# il y a / depuis + durée



## ladan shirali

Je confonds toujours 'Il y a' avec ' Depuis'. Dans cette phrase je ne comprends pas laquelle est appropriée, "Il est parti *il y a / depuis* cinq minutes"


----------



## Aranjuez

Il est parti il y a cinq minutes 

"Depuis" montre la période de temps: Il habite Paris depuis 15 ans
ou bien le point de départ: Il habite Paris depuis 1999


----------



## IMANAKBARI

Bonjour !
Il est parti il y a cinq minutes
Il est parti il y a 1 heures 

J'ai mal à la tête depuis hier 
Depuis 1998 je travaille dans une entreprise (ca veut dire : j'y travaille encore)
Il y a 2 jours mon amie a accouché (Accoucher : Mettre un bébé au monde)


----------



## LV4-26

Dans ce cas précis, les deux sont possibles.

Ce qui complique cet exemple particulier c'est que, selon que l'on utilise une formule ou une autre, le temps employé (passé composé) n'a pas exactement la même valeur.

_Il est parti il y a cinq minutes_
J'indique le moment précis où il est parti. Ce moment se situe cinq minutes avant que je prononce la phrase. C'est le moment de l'*action*.

_Il est parti depuis cinq minutes_
Ici, j'indique une durée. La durée pendant laquelle il n'a plus été là. Ici il ne faut pas comprendre _il est parti_ tout à fait comme le passé composé du verbe _partir_ mais comme _il est_ suivi de l'adjectif _parti_. Je décris la *situation *du sujet. Il est absent depuis cinq minutes.

Cela dit, la première option est probablement plus "correcte", même si la deuxième ne me gêne absolument pas.
EDIT: Réflexion faite, _depuis_ n'est probablement pas correct du tout. Mais je suis convaincu que je l'utilise couramment.


----------



## IMANAKBARI

Bonjour

Est-ce que les deux ont la même signification dans ces cas-ci ?

Ce que je t'ai dit il y a une semaine
Ce que je t'ai dit depuis une semaine

Merci d'avance


----------



## Zoulllien

IMANAKBARI said:


> Ce que je t'ai dit il y a une semaine
> Ce que je t'ai dit depuis une semaine


"Depuis" indique que ça se prolonge jusqu'à aujourd'hui. "Ce que je te dis depuis une semaine" (je te le dis sans arrêt depuis une semaine) serait correct.

§ **Consigne A**
Recopiez fidèlement le passage de la discussion sur « il y a » et « depuis » qui commence par « Ce qui complique » et va jusqu'à « je l'utilise couramment. ».
§ **Consigne B**
Écrivez la suite de la discussion sur « il y a » et « depuis », à partir de la dernière phrase donnée.

§ **Données fournies**
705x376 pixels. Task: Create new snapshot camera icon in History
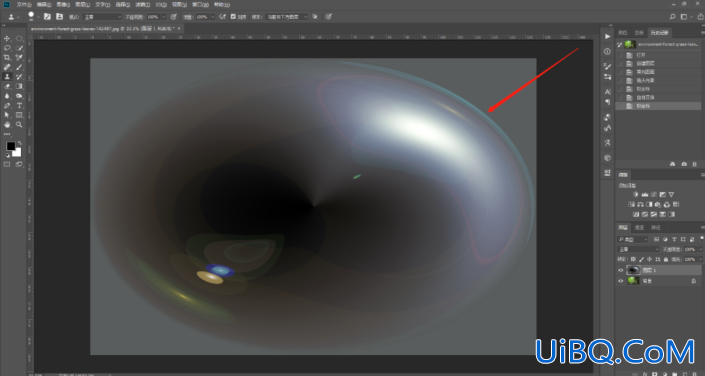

§ **Réponse attendue A**
Ce qui complique cet exemple particulier c'est que, selon que l'on utilise une formule ou une autre, le temps employé (passé composé) n'a pas exactement la même valeur.

_Il est parti il y a cinq minutes_
J'indique le moment précis où il est parti. Ce moment se situe cinq minutes avant que je prononce la phrase. C'est le moment de l'*action*.

_Il est parti depuis cinq minutes_
Ici, j'indique une durée. La durée pendant laquelle il n'a plus été là. Ici il ne faut pas comprendre _il est parti_ tout à fait comme le passé composé du verbe _partir_ mais comme _il est_ suivi de l'adjectif _parti_. Je décris la *situation *du sujet. Il est absent depuis cinq minutes.

Cela dit, la première option est probablement plus "correcte", même si la deuxième ne me gêne absolument pas.
EDIT: Réflexion faite, _depuis_ n'est probablement pas correct du tout. Mais je suis convaincu que je l'utilise couramment.

§ **Réponse attendue B**
----------



## annie21

Bonjour, je voudrais savoir la différence entre les deux mots: depuis/il y a.

Dans des situations suivantes:

1. Il est parti depuis une semaine.
2. Il est parti il y a une semaine.

Quelle phrase est correcte? Pourquoi? Merci beaucoup!


----------



## tilt

_Depuis _indique la durée d'un évènement qui n'est pas terminé et _il y a_, le moment où un évènement a commencé. Ta phrase n° 1 fait donc référence à la durée de l'absence de la personne, alors que la 2e renvoie au moment où elle est partie.

Ainsi, tes deux phrases peuvent être synonymes, mais si et seulement si la personne n'est pas revenue entre temps. Dans le cas contraire, seule la 2e phrase a encore un sens.


----------



## Mauricet

D'accord avec tilt. J'irai jusqu'à dire que dans _Il est parti il y a une semaine_, "est parti" est le passé composé de "partir", alors que dans _Il est parti depuis une semaine_, "parti" est attribut de "il" comme "mécontent" dans _Il est mécontent depuis une semaine_. (Comme l'a dit LV4-26 au #4 ...)


----------



## annie21

Merci à tous! J'ai encore une doute: Peut-on dire: Il est allé(parti, sorti) à Paris depuis dix jours. Il a fini son travail depuis dix jours. aller, finir, partir, sorti sont tous des verbes perfectifs.


----------



## Mauricet

Si c'est pour signifier qu'il y a dix jours, il est allé à Paris, non, on ne peut pas dire _depuis dix jours_. Si c'est qu'il est sorti en boîte de nuit tous les soirs, on peut dire _Il est sorti à Paris depuis dix jours_. Le point est que "dix jours" représente la durée pendant laquelle "il est sorti". De même si on dit _Il a fini son travail depuis dix jours_, ça veut dire que depuis dix jours son travail est fini.


----------



## manuhard

Bonjour,

Dans la phrase, 'Il est parti il y a 10 minutes', c'est un point de départ dans le passé.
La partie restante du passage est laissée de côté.